でも人形に罪は無い。人形は操られ、そして傷付けられた。天原さんと同じ、立派な被害者だ。
「透弥な……ユーラを殴っても俺は文句言わないけど、人形に矛先向けんなよ」
「ヤツは人形があれば、例えば誰かを殺すことだって可能なんだぜ。矛先を向けたのは、殺られる前に殺る精神だ」
壁に背を任せて不貞腐れている。
しかしユーラが変な動きをしたらすぐに人形を破壊してやるって考えていそうだ。そういう目をしている。
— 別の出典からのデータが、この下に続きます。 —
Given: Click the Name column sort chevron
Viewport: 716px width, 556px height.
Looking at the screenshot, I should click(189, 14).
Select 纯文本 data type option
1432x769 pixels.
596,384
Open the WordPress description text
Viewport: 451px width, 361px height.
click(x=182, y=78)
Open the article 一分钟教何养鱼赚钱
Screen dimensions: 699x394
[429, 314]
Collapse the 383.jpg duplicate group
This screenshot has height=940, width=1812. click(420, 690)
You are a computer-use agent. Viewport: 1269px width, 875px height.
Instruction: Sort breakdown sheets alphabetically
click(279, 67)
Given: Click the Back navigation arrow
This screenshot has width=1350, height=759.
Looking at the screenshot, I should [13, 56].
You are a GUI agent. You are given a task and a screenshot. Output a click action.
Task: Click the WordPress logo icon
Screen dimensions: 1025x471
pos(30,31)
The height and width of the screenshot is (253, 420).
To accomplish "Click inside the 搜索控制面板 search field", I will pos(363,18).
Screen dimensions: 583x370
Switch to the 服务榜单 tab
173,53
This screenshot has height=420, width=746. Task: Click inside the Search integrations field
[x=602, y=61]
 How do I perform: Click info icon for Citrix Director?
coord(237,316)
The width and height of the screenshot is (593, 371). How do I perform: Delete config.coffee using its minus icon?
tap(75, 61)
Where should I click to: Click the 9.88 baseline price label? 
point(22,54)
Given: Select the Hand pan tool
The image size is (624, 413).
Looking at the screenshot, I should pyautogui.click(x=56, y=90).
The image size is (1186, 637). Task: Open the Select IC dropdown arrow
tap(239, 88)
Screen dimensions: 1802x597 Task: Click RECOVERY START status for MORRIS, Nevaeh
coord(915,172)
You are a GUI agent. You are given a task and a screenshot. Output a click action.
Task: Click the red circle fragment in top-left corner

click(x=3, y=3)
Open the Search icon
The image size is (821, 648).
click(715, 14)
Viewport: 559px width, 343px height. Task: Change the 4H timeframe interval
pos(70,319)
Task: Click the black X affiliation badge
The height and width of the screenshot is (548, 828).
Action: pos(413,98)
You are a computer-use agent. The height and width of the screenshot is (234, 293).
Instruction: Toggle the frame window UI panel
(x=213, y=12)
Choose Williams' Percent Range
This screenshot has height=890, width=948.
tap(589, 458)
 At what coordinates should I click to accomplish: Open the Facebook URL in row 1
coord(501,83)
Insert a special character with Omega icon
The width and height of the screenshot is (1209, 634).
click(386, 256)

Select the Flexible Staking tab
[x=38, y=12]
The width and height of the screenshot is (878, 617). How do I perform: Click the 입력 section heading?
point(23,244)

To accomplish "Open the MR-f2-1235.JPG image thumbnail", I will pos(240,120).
「よく考えてみろよ。ユーラにも信念がある。彼氏さんの思いを尊重したいユーラは、天原さんの前では本性を現せない。人形だけ持ってくるということをしなかったのは、それが理由だ」
まあ、実際どうなのかは知らないけど。
ユーラが何も言わず、透弥に反撃もしないのは信念があるから。これは確かだ。
本当なら天原さんには何も明かさないのが一番良かったんだけど、ユーラに何かあるなら仕方なく、と言って天原さんも連れてきたんだろう。
透弥は「フンッ」て態度だ。
俺が見張っているから、霊戯さんと咲喜さんには目の前の事態に集中してほしい。
「……何が……どうなっているんです? もしかして彼が過去に……事件でも? それで……」
「いや、そんなんじゃないんですよ。彼氏さんは一切関与してません」
「なら、何故……」
無知がコントラストを生んでいる。
まだ何も知らない、知らされていない天原さんの無垢だけがこの画面の明るい部分だ。
霊戯さんだって、できればこんなシチュエーションにはしたくなかった筈だ。
霊戯さんの真面目な顔が見える。
きっと彼女は、彼氏の魂が人形に宿っていると今も思い込んだまま。その方が夢があるし、ロマンチックで良かったのに。現実はそんなに甘くない。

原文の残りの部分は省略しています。